Exercise objective: I need the lines from the one with "Viewport: 1106px width, 743px height." through the end of the material, copied exactly and with nothing else included.

Dataset extract:
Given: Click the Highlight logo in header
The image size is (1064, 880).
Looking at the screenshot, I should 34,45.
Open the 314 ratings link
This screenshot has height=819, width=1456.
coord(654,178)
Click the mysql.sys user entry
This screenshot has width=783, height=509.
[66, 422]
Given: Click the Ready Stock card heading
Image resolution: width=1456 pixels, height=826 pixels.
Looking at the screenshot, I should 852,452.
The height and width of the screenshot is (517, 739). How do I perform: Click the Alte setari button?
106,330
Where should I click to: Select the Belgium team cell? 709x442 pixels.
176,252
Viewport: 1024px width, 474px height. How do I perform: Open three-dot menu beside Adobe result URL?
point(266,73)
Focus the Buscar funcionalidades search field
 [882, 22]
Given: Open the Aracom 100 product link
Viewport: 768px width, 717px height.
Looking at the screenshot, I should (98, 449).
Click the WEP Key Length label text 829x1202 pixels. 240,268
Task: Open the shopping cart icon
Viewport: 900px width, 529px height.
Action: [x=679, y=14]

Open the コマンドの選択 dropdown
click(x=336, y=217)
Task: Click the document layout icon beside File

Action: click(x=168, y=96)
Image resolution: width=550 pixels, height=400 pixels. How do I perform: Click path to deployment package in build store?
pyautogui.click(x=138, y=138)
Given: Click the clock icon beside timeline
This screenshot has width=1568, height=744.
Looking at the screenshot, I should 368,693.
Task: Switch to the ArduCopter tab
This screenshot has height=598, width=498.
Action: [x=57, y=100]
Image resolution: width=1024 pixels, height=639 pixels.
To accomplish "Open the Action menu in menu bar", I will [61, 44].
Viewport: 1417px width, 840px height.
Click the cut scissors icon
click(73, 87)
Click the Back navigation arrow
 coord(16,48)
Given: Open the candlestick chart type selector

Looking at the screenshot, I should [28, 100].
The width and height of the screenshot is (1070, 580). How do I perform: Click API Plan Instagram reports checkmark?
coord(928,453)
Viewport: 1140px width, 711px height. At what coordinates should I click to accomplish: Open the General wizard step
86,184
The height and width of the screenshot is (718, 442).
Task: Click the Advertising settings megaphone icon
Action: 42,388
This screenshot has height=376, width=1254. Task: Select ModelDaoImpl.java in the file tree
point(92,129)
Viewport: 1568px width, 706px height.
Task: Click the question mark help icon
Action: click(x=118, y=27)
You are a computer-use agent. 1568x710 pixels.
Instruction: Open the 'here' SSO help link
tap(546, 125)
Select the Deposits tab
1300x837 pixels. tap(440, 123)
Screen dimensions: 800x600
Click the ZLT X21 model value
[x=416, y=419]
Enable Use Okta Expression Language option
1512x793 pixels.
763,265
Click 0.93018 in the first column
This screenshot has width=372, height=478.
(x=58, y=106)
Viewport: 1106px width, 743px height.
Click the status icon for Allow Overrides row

Output below:
Viewport: 1106px width, 743px height.
Click the status icon for Allow Overrides row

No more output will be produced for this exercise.